Yes, but performance is limited. Whisper’s base model runs at roughly 0.1x real-time on a modern CPU (10 seconds of audio takes 100 seconds to process). For CPU-only deployments, whisper.cpp is the better choice — its quantized base model runs at 0.5–1x real-time on a 4-core CPU, making it practical for batch transcription.

How much disk space do the models require?

Whisper models range from 39 MB (tiny) to 10 GB (large-v3). whisper.cpp’s quantized models are smaller: the large-v3 Q4_0 fits in ~3 GB. Vosk’s largest English model is 2.1 GB, while the smallest (vosk-model-small-en-us) is just 40 MB. For most self-hosted setups, the base or small models provide the best accuracy-to-size tradeoff.

Do these engines support speaker diarization (identifying who said what)?

None of the three engines include built-in speaker diarization. For Whisper, you can use the community whisper-diarization project which combines Whisper transcription with pyannote.audio for speaker separation. whisper.cpp and Vosk require a separate diarization pipeline. If you need multi-speaker transcripts, plan to run a diarization model as a post-processing step.

What audio formats are supported?

Whisper and whisper.cpp accept any format that FFmpeg can decode (MP3, WAV, FLAC, OGG, M4A, etc.) since they call FFmpeg internally. Vosk requires 16 kHz mono PCM WAV input. If your source audio is in another format, convert it with ffmpeg -i input.mp3 -ar 16000 -ac 1 -c:a pcm_s16le output.wav before feeding it to Vosk.

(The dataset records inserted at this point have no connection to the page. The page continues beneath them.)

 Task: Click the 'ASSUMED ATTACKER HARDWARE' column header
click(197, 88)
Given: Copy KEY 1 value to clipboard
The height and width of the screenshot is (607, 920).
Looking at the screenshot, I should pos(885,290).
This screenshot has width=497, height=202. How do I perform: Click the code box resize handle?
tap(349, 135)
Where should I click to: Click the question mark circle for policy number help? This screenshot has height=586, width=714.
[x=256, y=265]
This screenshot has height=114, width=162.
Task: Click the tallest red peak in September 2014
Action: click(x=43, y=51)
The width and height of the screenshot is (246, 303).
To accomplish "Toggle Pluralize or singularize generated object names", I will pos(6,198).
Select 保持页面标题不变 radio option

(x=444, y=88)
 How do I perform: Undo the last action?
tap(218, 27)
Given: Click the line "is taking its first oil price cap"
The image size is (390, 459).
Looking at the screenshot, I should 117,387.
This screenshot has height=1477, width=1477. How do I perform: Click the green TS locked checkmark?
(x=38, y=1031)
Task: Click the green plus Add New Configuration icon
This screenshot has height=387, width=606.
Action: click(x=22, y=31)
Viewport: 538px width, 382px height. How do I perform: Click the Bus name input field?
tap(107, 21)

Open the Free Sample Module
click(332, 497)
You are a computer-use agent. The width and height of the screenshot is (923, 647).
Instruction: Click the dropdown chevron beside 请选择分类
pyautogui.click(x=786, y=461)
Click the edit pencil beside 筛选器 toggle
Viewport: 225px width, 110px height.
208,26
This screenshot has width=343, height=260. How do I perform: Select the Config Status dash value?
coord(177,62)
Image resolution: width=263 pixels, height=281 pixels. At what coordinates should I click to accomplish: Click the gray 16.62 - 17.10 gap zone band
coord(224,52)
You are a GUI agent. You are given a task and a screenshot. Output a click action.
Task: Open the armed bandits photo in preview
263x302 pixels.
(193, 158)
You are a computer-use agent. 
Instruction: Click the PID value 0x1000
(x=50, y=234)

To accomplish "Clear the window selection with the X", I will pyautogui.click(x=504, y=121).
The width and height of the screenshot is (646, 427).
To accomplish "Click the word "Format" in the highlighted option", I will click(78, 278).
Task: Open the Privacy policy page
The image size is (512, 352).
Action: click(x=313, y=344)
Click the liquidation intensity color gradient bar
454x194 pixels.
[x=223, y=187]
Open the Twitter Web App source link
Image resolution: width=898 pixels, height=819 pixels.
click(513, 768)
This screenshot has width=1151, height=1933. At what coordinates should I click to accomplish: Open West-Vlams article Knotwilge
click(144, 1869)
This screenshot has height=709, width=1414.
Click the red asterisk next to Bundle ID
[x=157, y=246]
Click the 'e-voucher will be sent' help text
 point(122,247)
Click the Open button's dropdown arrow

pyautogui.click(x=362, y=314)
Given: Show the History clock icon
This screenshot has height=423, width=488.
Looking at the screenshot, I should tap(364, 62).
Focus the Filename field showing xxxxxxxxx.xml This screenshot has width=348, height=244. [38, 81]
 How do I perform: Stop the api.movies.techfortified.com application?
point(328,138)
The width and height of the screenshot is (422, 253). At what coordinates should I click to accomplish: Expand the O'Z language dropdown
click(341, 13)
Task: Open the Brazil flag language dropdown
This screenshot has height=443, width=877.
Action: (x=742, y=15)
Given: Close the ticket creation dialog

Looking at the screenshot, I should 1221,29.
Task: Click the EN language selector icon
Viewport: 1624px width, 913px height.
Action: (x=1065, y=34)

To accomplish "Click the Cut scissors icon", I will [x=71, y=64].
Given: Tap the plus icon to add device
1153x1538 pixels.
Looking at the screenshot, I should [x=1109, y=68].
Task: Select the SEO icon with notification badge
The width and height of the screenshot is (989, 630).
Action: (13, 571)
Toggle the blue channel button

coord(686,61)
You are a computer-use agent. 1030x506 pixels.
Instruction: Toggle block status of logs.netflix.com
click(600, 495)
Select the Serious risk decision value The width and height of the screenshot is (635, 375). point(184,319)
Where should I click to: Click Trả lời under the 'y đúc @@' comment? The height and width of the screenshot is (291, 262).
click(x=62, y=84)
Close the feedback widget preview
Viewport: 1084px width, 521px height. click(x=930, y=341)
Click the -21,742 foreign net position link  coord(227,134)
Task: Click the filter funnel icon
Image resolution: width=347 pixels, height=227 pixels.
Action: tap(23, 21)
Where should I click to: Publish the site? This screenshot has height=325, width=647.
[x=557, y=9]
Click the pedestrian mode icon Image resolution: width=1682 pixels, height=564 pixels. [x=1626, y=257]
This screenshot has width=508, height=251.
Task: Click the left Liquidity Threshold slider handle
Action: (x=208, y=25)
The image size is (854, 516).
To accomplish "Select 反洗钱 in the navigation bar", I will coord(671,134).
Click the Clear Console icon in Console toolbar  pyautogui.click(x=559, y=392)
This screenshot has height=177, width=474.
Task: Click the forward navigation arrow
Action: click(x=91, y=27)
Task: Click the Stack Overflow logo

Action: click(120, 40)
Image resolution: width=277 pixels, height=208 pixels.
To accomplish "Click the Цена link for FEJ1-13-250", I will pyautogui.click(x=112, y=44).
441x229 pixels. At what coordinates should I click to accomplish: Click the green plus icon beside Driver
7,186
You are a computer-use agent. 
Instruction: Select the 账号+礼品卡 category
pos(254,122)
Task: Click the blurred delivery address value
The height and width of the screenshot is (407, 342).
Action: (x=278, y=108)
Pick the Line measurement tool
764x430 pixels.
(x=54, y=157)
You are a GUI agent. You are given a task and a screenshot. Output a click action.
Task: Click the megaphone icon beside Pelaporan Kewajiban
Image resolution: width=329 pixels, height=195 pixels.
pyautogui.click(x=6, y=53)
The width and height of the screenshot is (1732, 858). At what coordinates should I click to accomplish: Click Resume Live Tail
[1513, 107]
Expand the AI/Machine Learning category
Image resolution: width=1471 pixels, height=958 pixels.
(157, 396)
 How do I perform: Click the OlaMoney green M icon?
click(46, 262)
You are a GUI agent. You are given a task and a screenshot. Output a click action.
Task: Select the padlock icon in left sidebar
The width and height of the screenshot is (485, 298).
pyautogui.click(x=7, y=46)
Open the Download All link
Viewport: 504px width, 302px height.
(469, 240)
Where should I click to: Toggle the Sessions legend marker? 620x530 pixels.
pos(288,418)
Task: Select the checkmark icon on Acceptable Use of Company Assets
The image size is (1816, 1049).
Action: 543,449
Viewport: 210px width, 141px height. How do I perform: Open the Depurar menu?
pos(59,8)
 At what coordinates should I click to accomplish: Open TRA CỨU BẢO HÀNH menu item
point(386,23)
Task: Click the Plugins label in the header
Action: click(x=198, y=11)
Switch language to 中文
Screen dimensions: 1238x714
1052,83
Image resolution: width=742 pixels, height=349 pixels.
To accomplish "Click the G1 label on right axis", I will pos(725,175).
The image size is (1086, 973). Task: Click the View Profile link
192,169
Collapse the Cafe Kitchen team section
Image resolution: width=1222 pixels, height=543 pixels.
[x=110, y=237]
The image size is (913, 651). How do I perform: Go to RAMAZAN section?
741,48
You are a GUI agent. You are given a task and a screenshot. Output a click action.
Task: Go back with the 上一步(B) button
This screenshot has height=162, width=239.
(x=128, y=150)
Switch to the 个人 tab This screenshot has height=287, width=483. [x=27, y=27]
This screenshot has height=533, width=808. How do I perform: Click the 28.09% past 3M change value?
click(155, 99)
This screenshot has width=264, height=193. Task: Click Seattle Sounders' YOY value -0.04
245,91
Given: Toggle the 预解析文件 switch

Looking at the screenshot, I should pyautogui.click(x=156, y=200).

Can these tools transcribe audio in multiple languages simultaneously?

Whisper and whisper.cpp support automatic language detection when you set --language auto — they’ll detect and transcribe in any of their 99 supported languages, including code-switched audio. Vosk requires you to load a language-specific model and cannot switch languages at runtime. If you need multilingual support with Vosk, you’d need to run separate model instances and route audio to the correct one.